The use of topical postoperative corticosteroids may have contributed to the development of a localized immunosuppressive state, causing inhibition of neutrophil migration in response to chemotactic factors released during microbial infection.
In this case, the use of topical ciprofloxacin, amikacin, and azithromycin and systemic oral clarithromycin was justified as initial therapy to provide additional coverage against atypical mycobacteria and organisms such as Nocardia species. Due to the patient's fast symptomatic relief and complete visual recovery within 2 weeks, we advocate the use of systemic antibiotics in cases of delayed onset microbial keratitis to maximize microbiologic coverage.
Laser in situ keratomileusis must be considered an ophthalmic surgical procedure, which should follow strict principles of sterile operative technique. When choosing prophylactic antibiotics, penetration into the lamellar bed through an intact corneal epithelium and adequate coverage of both atypical mycobacteria and Gram-positive organisms must be considered. Written instructions must be given to patients about avoiding eye make-up before LASIK and suspending contact lens wear for at least 48 to 72 hours before surgery.
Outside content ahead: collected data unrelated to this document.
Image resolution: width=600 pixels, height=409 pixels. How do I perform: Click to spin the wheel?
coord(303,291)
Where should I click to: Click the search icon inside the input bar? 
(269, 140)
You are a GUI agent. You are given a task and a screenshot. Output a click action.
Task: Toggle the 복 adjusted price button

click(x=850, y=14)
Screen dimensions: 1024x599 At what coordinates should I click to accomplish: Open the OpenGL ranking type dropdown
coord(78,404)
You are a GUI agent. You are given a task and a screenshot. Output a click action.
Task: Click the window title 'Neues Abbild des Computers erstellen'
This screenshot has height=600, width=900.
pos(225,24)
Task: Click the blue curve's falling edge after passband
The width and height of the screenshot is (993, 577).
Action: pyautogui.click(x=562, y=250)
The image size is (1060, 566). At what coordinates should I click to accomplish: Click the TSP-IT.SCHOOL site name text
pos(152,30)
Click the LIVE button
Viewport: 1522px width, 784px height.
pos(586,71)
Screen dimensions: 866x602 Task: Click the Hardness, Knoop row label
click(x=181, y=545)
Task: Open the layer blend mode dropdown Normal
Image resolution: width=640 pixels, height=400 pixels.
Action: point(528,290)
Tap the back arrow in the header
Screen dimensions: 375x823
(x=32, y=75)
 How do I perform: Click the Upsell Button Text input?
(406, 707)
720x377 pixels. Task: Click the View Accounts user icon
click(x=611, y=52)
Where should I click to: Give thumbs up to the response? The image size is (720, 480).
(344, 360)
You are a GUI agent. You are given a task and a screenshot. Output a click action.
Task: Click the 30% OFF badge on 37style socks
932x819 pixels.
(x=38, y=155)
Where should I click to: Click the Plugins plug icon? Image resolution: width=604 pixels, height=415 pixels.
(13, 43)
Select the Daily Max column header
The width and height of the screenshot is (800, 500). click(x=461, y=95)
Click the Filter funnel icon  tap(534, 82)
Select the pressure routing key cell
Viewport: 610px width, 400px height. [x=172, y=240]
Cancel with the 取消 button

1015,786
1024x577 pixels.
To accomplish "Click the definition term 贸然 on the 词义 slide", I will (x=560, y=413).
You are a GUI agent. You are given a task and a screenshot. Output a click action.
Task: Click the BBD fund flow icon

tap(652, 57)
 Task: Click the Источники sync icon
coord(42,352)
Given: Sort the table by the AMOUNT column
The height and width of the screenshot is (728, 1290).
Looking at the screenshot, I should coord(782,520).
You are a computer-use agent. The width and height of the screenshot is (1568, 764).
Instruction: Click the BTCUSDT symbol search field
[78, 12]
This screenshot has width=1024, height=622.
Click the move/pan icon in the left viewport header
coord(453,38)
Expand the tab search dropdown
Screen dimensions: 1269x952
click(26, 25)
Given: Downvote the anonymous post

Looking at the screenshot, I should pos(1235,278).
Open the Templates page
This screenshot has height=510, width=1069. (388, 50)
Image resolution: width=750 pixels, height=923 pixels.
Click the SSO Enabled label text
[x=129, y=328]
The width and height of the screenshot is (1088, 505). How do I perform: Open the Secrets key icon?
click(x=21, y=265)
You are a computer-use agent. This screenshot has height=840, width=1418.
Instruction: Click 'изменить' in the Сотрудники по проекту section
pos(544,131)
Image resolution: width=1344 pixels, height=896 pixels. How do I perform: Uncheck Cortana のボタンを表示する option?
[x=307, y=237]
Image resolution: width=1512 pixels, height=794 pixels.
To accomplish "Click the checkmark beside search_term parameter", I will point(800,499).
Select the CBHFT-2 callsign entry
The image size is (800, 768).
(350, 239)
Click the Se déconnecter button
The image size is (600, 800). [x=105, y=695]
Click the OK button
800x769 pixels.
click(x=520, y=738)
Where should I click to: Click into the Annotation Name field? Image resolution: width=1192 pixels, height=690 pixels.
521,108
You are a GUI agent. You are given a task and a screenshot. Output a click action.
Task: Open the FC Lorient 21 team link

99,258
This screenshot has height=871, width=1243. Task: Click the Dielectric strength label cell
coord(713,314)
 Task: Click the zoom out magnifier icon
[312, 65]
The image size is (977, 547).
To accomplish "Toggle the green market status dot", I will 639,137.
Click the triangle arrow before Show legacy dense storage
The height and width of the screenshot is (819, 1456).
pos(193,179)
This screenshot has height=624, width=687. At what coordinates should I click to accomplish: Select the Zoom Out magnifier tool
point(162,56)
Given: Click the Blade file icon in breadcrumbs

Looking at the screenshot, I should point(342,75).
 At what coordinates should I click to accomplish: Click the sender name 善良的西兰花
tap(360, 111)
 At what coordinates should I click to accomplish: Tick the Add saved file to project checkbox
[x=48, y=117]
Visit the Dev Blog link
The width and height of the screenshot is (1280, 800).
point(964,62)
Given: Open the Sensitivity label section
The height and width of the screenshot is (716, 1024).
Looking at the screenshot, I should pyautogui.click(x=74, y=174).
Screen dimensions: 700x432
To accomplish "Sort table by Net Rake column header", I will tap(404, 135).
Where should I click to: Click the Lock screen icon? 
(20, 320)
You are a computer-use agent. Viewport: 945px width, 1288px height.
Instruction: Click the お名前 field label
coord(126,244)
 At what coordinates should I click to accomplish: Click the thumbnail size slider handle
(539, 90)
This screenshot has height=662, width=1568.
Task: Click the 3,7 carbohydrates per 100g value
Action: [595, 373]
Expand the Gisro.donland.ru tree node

Furthermore, it is important to differentiate postoperative lamellar infections from cases of diffuse lamellar keratitis as well as epithelial ingrowth, both of which are well-described complications that may occur after routine LASIK. The lamellar bed must be broadly cultured in all cases in which the diagnosis of microbial keratitis is entertained after LASIK, and aggressive empiric antibiotic therapy must be immediately initiated with consideration of the potentially infecting agents.